# PROBLEM STATEMENT:
Word-for-word repetition of the records below is needed, but only from the line holding "Where should I" through the final line, with pictures excluded.

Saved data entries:
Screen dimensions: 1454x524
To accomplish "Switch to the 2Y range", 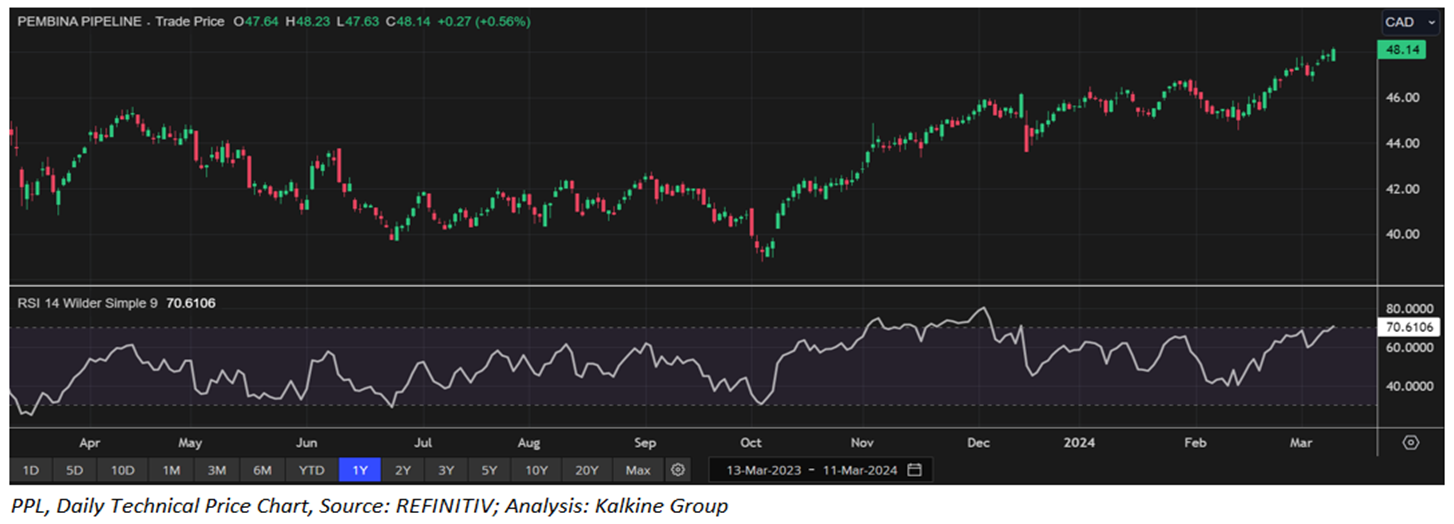I will click(403, 470).
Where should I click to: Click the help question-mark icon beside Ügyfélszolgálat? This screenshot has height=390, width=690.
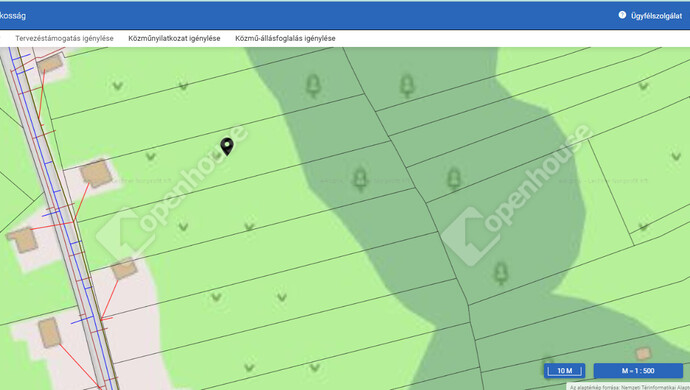click(x=622, y=15)
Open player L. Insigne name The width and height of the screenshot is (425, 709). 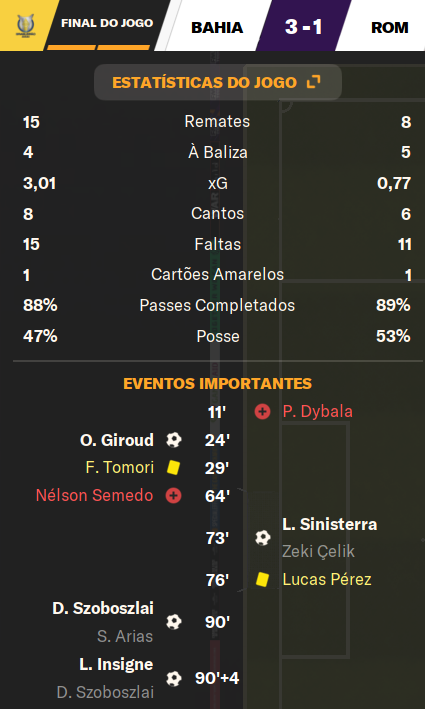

# SOLVED EXERCISE:
Where should I click to: Click the help question-mark icon beside Ügyfélszolgálat? This screenshot has height=390, width=690.
click(x=622, y=15)
Open player L. Insigne name The width and height of the screenshot is (425, 709). 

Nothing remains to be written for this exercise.